## [Brief]
Copy these lines again, changing "GUI agent" to "interface assistant" wherever it appears and keeping everything else the same. Leave the pictures out.

## [Dataset entries]
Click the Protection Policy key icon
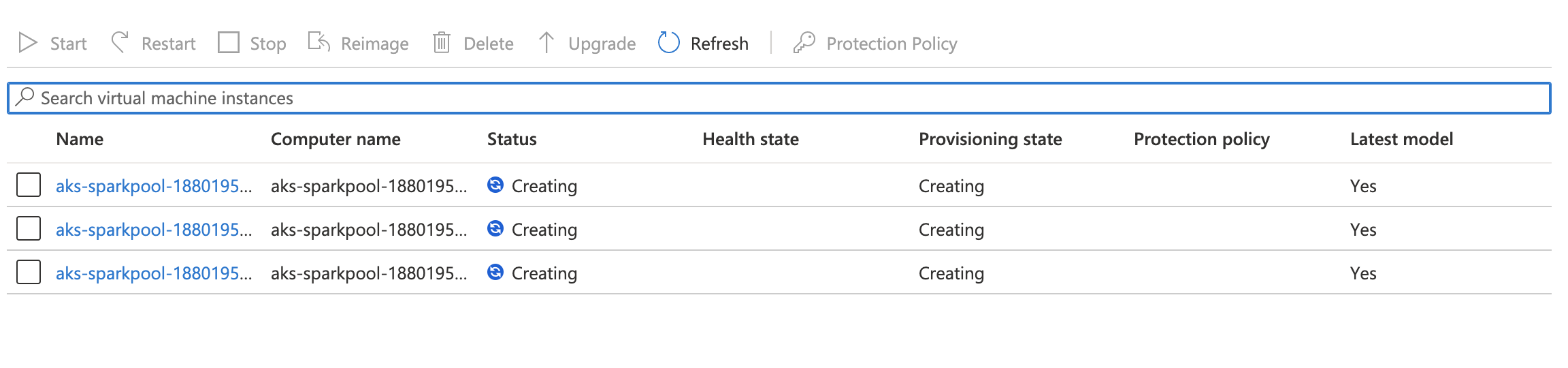The image size is (1568, 368). 804,42
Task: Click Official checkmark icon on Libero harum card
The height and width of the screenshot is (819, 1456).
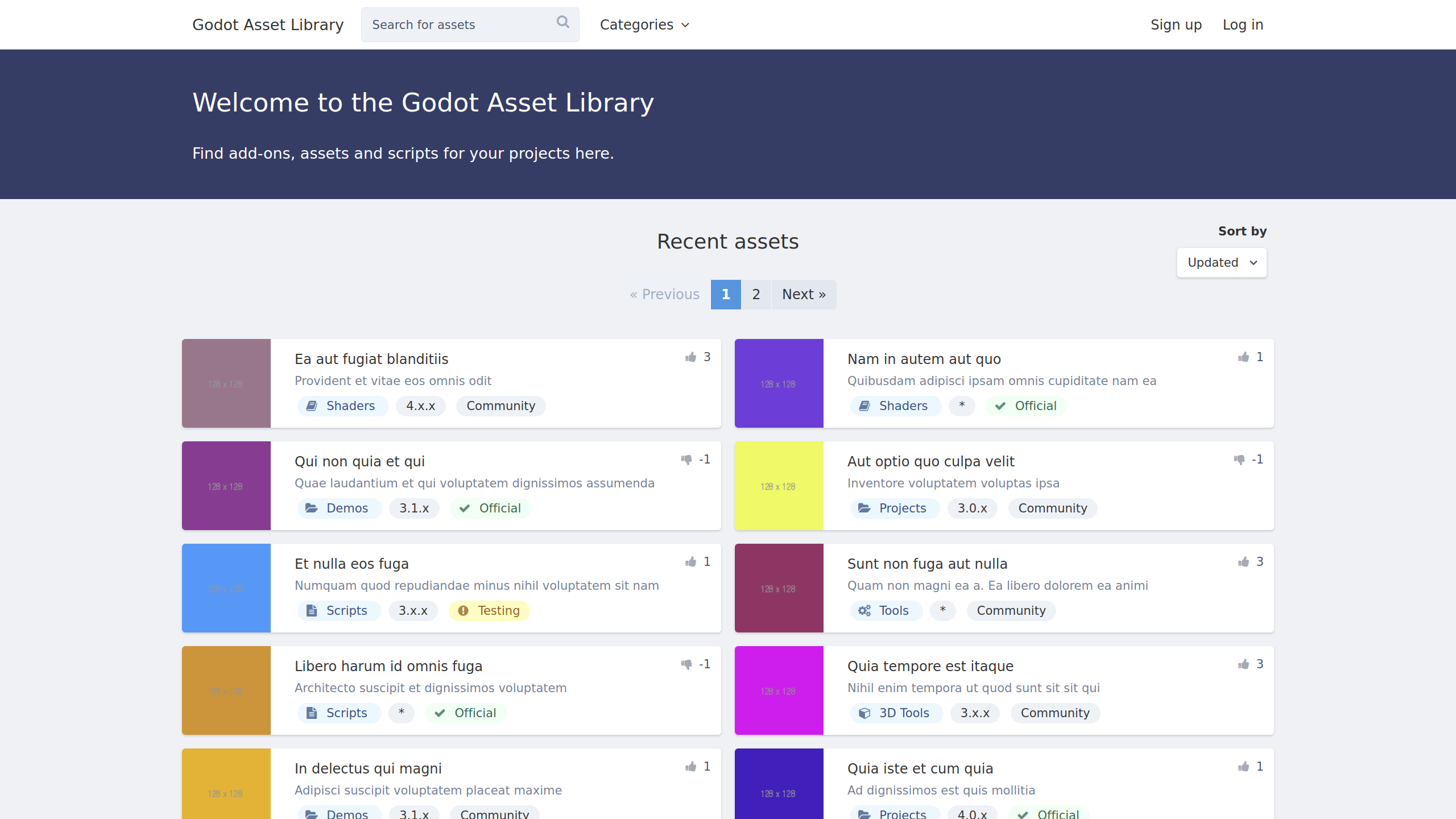Action: [x=440, y=713]
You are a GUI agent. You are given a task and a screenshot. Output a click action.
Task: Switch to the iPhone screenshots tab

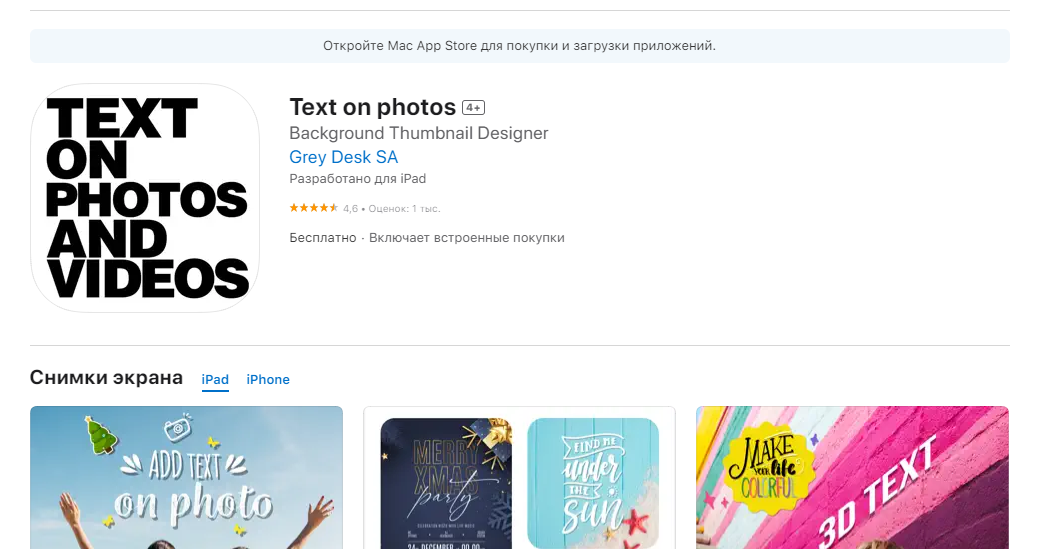point(268,380)
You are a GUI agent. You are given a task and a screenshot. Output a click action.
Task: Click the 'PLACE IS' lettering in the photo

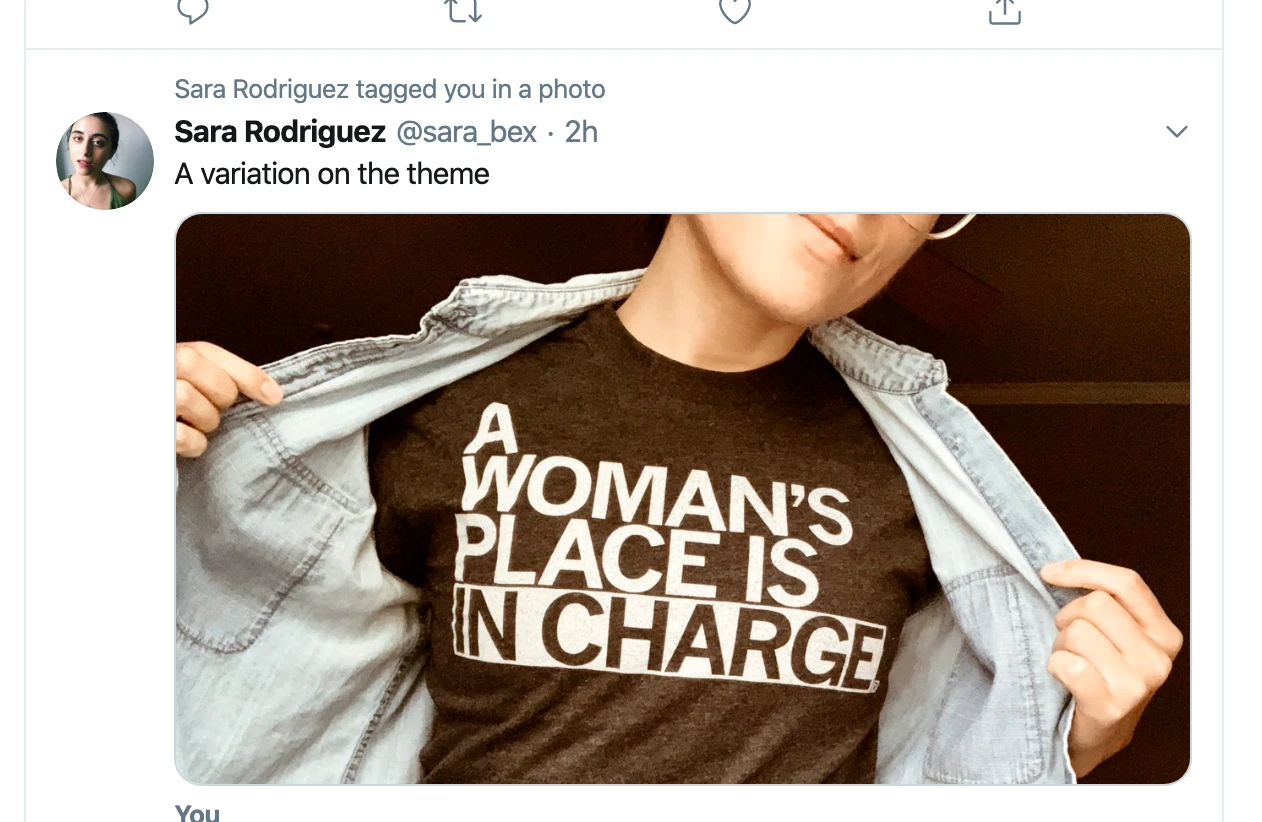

## [The solution]
Click the Protection Policy key icon
The image size is (1568, 368). 804,42
Task: Click Official checkmark icon on Libero harum card
The height and width of the screenshot is (819, 1456).
Action: [x=440, y=713]
You are a interface assistant. You are given a task and a screenshot. Output a click action.
Task: Switch to the iPhone screenshots tab

point(268,380)
You are a interface assistant. You are given a task and a screenshot. Output a click action.
Task: Click the 'PLACE IS' lettering in the photo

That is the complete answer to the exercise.